Modern technology is the number one driving factor that influences the changes and creation of new professions in the medical science field. The merging of healthcare and technology has promoted innovative and effective treatments for complicated health concerns. Another noteworthy advancement in this field is that doctors and researchers can now detect health concerns before they arise by studying an individual’s genetic components.

Bioinformatics is one of the best results and examples of combining advanced technology and medicine, which allows researchers to employ computer science, computational tools, and algorithms to examine and interpret large datasets. This creation allows the medical field to decipher complicated patterns in the human genome. Moreover, it allows doctors to create personalized treatment plans and medicines based on the patient’s genetic composition while accelerating genetic research.

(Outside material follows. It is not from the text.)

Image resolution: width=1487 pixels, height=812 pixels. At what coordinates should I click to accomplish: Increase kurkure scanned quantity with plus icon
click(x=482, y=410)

Two other breakthroughs include nanomedicine and immunotherapy. Nanomedicine has revolutionized medical operations, enhancing precision and efficacy. On the other hand, immunotherapy uses the body’s defense mechanisms to identify and eradicate cancerous cells, offering fewer side effects and more promising results in treating cancer patients.

These are not the only advancements in the medical field. Advances in robotics, artificial intelligence (AI), and telemedicine, among others, have also significantly contributed to providing better healthcare services in treating chronic diseases. Additionally, thanks to technology, individuals can track various health metrics in real-time and foster a more comprehensive understanding of personal well-being.

While technology has several obvious benefits, there are still constant struggles for scientists, legislators, and ethicists to balance innovation and protecting patient privacy and safety.

Bottom Line: Many advancements and breakthroughs have been made in the medical field in recent years, such as immunotherapy, nanomedicine, and bioinformatics. Technology has played a large role in spurring on these changes, and students must stay aware of changing technologies to ensure that they are at the head of their field.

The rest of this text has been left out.